The story’s last paragraph reflects the power of writing in preserving one’s identity and culture. This is a theme that reoccurs in Kincaid’s work—individual and cultural legacies can be crafted and live on through art. This is expressed symbolically when she returns to the corporeal world and sees her lamp, books, table, and pen—all items related to writing. Writing allows others to see one’s experiences and make connections with their own lives. At the same time, she notes other everyday objects in the room like milk, fruit, and clothing. This suggests that even without achieving or creating something new, life has purpose and value simply through being lived.

Finding Purpose Despite Life’s Seeming Futility

From this idea of identity comes the idea of purpose. Words like “futility” and “in vain” are used throughout the text, which shows how both the father and the narrator struggle with what it means to live in a world where death is so imminent. In the father, Kincaid portrays someone whose purpose is to build a home and a life for his wife and daughter, but he falls short in feeling like this is enough. He finds himself “forever, crossing and recrossing the threshold” he has built (65), wondering to what end.

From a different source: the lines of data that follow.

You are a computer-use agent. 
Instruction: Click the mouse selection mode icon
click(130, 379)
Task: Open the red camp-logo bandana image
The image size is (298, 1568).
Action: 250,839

It is not to say that the man’s life is pointless—he has produced a happy family and comfortable home—but more that the man himself struggles to see the point in it.

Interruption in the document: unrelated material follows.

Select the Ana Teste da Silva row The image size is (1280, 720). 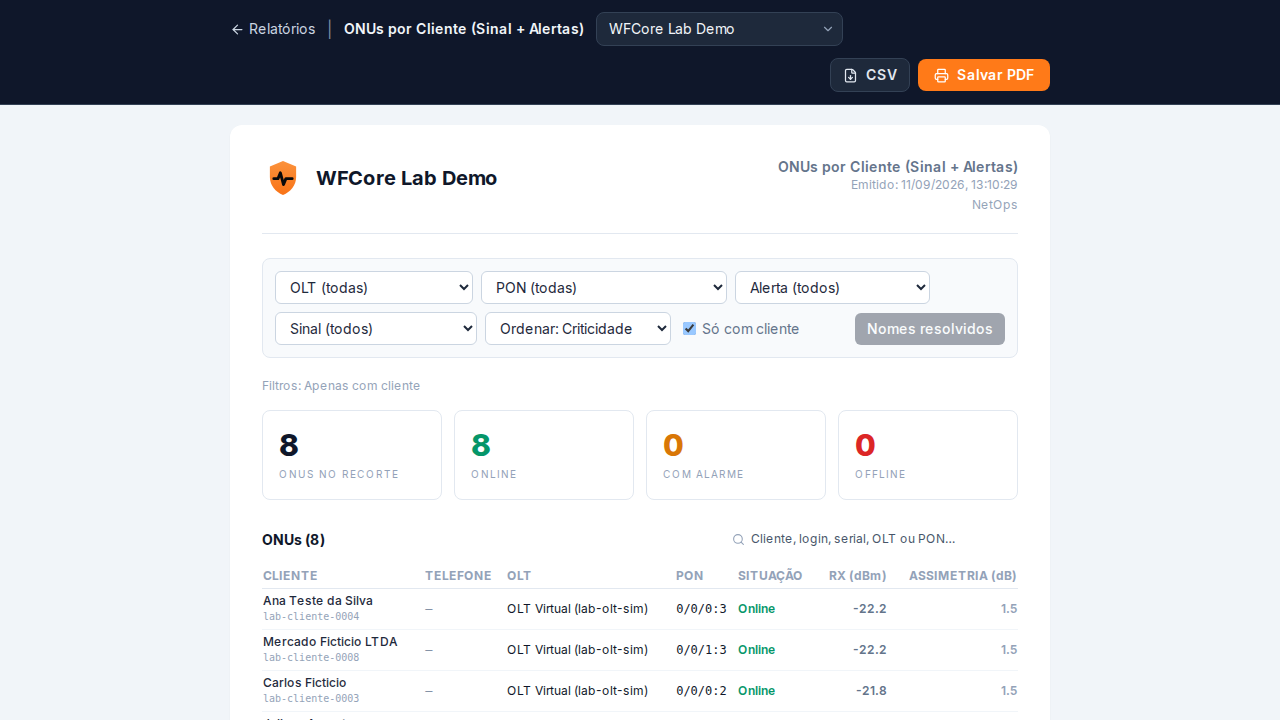coord(640,609)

Similarly, the daughter begins her ruminations on life with similar feelings, noting that there is “death on death on death” and “dead lay everything,” and that where there was once a home, monuments, and children, now lays nothing (68-69). However, unlike her father, the narrator’s experiences at the bottom of the river reveal a sense of purpose. As she stands in the river where nothing lives, she is overcome by the beauty of it all and, more importantly, how it is untouched by human influence. As she describes it, she says, “I had no name for the thing I had become, so new was it to me, except that I did not exist in pain or pleasure, east or west or north or south, or up or down, or past or present or future, or real or not real” (80). All of these ideas—east, west, up, down, past, present, future, real, unreal—are human constructs, and they become irrelevant when the narrator recognizes the beauty that lies underneath these distinctions and the divine unity of the world. Ultimately, she learns that the means by which her father measures human life like homes, food, and family don’t truly encompass human existence. She must use her life, mind, and tools to impact humanity beyond these quantifiable things. The narrator realizes that for her, there is a greater purpose that lies in the pen and books she finds in the room at the end of the text.

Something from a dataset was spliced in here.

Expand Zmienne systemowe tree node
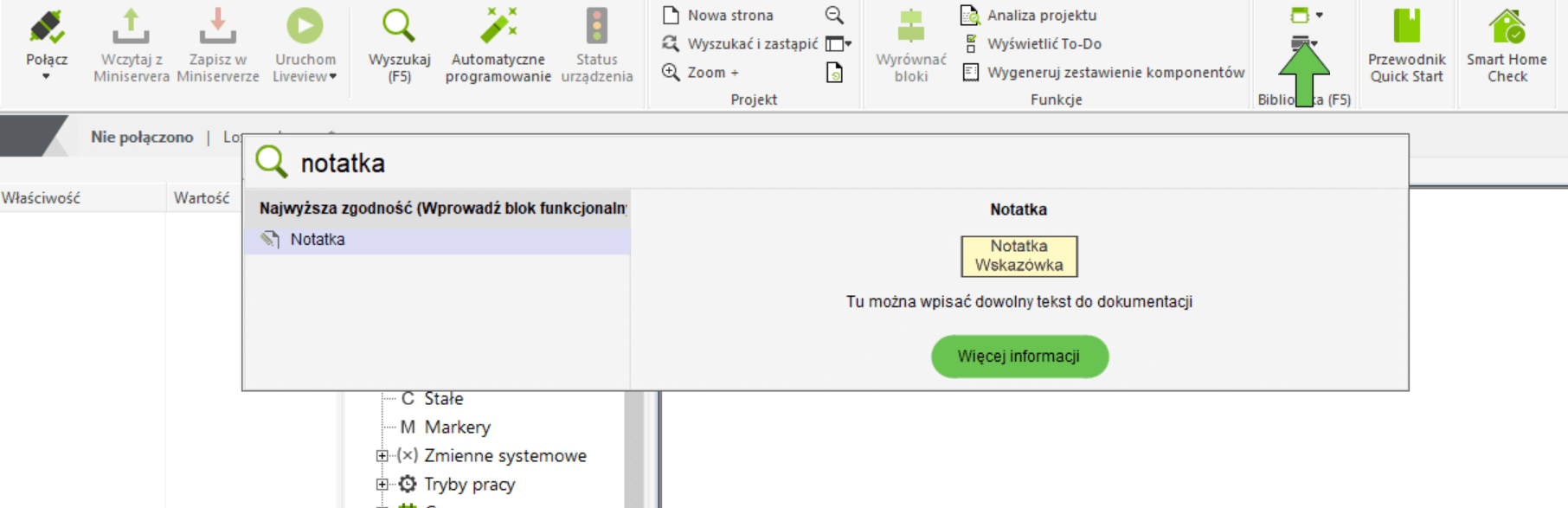Screen dimensions: 1568x508 [382, 456]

As she exits the river and returns to the room, she sees what humanity has that can outweigh the power of death: the mind and the ability to impact future generations through thoughts and actions. The narrator, then, acknowledges that life is not futile and that it has a purpose. Ultimately, the story suggests that by transcending the physical human world through writing, the narrator can create art that outlives her physical body to create space for herself and others like her in the world.